Search the records below for "icon" and copy every line it turns up in.
*** Opening GIVEN RECORDS ***
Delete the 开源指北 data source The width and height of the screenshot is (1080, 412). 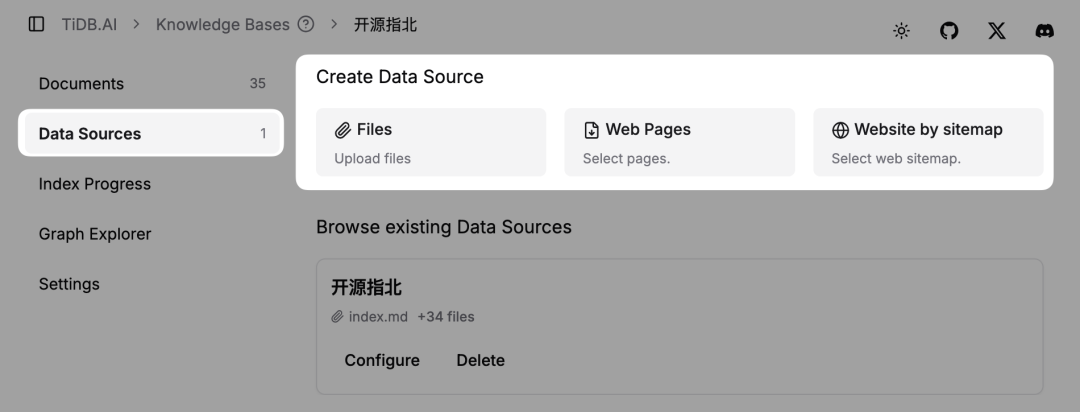480,360
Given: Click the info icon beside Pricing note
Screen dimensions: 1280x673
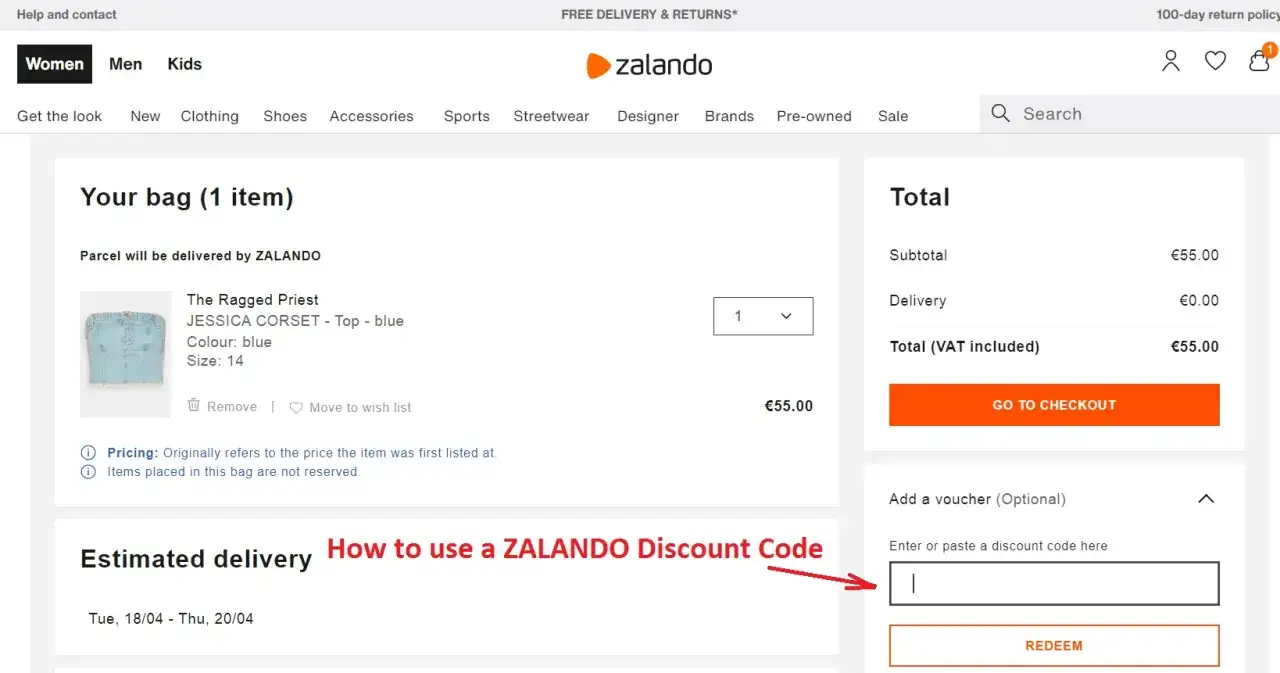Looking at the screenshot, I should pos(88,452).
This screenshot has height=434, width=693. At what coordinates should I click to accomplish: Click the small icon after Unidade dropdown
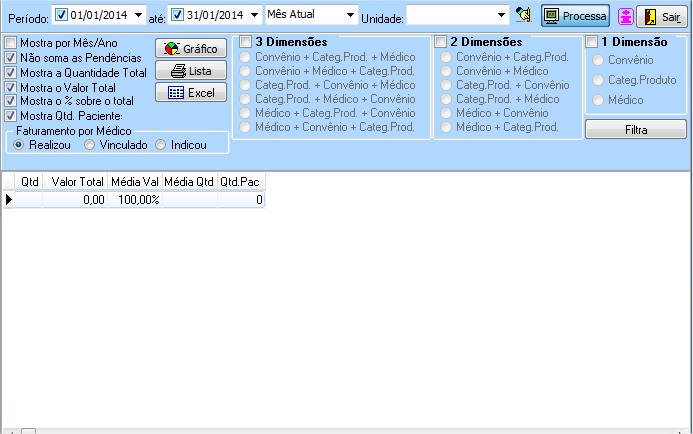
*** Closing GIVEN RECORDS ***
SOLUTION
Given: Click the info icon beside Pricing note
This screenshot has height=434, width=693. At what coordinates should I click to accomplish: Click the small icon after Unidade dropdown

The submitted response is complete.